(Stored items)
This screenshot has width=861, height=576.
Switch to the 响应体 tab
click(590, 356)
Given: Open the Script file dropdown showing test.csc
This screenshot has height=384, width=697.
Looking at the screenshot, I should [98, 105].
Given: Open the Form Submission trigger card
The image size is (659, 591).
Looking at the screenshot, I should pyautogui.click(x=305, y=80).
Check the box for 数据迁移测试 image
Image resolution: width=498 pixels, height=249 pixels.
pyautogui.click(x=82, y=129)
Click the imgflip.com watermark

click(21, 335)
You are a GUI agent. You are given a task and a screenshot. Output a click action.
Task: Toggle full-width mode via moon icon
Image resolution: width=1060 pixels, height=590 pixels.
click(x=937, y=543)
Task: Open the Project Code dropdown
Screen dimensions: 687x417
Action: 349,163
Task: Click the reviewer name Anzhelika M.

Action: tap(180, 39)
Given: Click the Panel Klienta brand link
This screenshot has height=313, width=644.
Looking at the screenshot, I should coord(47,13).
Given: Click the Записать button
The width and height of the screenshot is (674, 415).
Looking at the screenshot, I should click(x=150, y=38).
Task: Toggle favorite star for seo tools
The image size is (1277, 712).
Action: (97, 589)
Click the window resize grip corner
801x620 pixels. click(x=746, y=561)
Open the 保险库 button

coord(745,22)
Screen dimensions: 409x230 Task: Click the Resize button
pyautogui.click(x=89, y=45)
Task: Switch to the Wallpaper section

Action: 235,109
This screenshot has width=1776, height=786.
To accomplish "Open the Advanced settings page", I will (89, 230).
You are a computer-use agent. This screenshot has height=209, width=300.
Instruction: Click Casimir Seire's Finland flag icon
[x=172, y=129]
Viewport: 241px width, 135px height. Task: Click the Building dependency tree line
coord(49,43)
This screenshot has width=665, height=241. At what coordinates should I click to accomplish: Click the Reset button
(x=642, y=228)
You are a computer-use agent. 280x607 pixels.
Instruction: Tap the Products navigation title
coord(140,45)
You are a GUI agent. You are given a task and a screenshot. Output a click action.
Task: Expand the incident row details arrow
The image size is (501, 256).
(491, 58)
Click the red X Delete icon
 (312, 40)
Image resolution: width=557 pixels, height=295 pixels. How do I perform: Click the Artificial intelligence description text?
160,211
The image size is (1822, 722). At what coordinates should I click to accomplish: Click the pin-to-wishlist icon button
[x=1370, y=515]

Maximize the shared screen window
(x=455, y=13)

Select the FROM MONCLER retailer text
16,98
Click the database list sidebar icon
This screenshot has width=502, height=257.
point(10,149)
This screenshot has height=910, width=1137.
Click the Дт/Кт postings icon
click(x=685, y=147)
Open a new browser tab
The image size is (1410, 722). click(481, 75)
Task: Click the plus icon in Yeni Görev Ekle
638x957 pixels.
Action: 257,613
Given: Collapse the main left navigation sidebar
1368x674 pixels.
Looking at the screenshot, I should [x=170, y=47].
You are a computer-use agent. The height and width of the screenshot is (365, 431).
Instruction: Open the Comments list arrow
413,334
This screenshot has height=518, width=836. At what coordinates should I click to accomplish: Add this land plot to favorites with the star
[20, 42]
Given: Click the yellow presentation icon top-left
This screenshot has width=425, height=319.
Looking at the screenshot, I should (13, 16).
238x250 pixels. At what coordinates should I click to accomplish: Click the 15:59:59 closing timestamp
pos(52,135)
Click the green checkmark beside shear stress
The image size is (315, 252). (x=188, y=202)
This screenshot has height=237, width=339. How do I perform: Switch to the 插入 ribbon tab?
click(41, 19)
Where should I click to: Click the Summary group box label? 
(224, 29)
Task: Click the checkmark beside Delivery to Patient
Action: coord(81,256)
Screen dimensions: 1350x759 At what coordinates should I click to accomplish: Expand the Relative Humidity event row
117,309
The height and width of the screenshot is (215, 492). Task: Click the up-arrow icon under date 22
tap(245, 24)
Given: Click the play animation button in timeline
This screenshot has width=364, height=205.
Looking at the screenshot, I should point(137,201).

What to work on: Each of the records is to be written out again exactly.

Exercise answer:
This screenshot has width=861, height=576.
Switch to the 响应体 tab
click(590, 356)
Given: Open the Script file dropdown showing test.csc
This screenshot has height=384, width=697.
Looking at the screenshot, I should [98, 105].
Given: Open the Form Submission trigger card
The image size is (659, 591).
Looking at the screenshot, I should pyautogui.click(x=305, y=80).
Check the box for 数据迁移测试 image
Image resolution: width=498 pixels, height=249 pixels.
pyautogui.click(x=82, y=129)
Click the imgflip.com watermark

click(21, 335)
You are a GUI agent. You are given a task and a screenshot. Output a click action.
Task: Toggle full-width mode via moon icon
Image resolution: width=1060 pixels, height=590 pixels.
click(x=937, y=543)
Task: Open the Project Code dropdown
Screen dimensions: 687x417
Action: 349,163
Task: Click the reviewer name Anzhelika M.

Action: tap(180, 39)
Given: Click the Panel Klienta brand link
This screenshot has height=313, width=644.
Looking at the screenshot, I should coord(47,13).
Given: Click the Записать button
The width and height of the screenshot is (674, 415).
Looking at the screenshot, I should click(x=150, y=38).
Task: Toggle favorite star for seo tools
The image size is (1277, 712).
Action: (97, 589)
Click the window resize grip corner
801x620 pixels. click(x=746, y=561)
Open the 保险库 button

coord(745,22)
Screen dimensions: 409x230 Task: Click the Resize button
pyautogui.click(x=89, y=45)
Task: Switch to the Wallpaper section

Action: 235,109
This screenshot has width=1776, height=786.
To accomplish "Open the Advanced settings page", I will (89, 230).
You are a computer-use agent. This screenshot has height=209, width=300.
Instruction: Click Casimir Seire's Finland flag icon
[x=172, y=129]
Viewport: 241px width, 135px height. Task: Click the Building dependency tree line
coord(49,43)
This screenshot has width=665, height=241. At what coordinates should I click to accomplish: Click the Reset button
(x=642, y=228)
You are a computer-use agent. 280x607 pixels.
Instruction: Tap the Products navigation title
coord(140,45)
You are a GUI agent. You are given a task and a screenshot. Output a click action.
Task: Expand the incident row details arrow
The image size is (501, 256).
(491, 58)
Click the red X Delete icon
 (312, 40)
Image resolution: width=557 pixels, height=295 pixels. How do I perform: Click the Artificial intelligence description text?
160,211
The image size is (1822, 722). At what coordinates should I click to accomplish: Click the pin-to-wishlist icon button
[x=1370, y=515]

Maximize the shared screen window
(x=455, y=13)

Select the FROM MONCLER retailer text
16,98
Click the database list sidebar icon
This screenshot has width=502, height=257.
point(10,149)
This screenshot has height=910, width=1137.
Click the Дт/Кт postings icon
click(x=685, y=147)
Open a new browser tab
The image size is (1410, 722). click(481, 75)
Task: Click the plus icon in Yeni Görev Ekle
638x957 pixels.
Action: 257,613
Given: Collapse the main left navigation sidebar
1368x674 pixels.
Looking at the screenshot, I should [x=170, y=47].
You are a computer-use agent. The height and width of the screenshot is (365, 431).
Instruction: Open the Comments list arrow
413,334
This screenshot has height=518, width=836. At what coordinates should I click to accomplish: Add this land plot to favorites with the star
[20, 42]
Given: Click the yellow presentation icon top-left
This screenshot has width=425, height=319.
Looking at the screenshot, I should (13, 16).
238x250 pixels. At what coordinates should I click to accomplish: Click the 15:59:59 closing timestamp
pos(52,135)
Click the green checkmark beside shear stress
The image size is (315, 252). (x=188, y=202)
This screenshot has height=237, width=339. How do I perform: Switch to the 插入 ribbon tab?
click(41, 19)
Where should I click to: Click the Summary group box label? 
(224, 29)
Task: Click the checkmark beside Delivery to Patient
Action: coord(81,256)
Screen dimensions: 1350x759 At what coordinates should I click to accomplish: Expand the Relative Humidity event row
117,309
The height and width of the screenshot is (215, 492). Task: Click the up-arrow icon under date 22
tap(245, 24)
Given: Click the play animation button in timeline
This screenshot has width=364, height=205.
Looking at the screenshot, I should point(137,201).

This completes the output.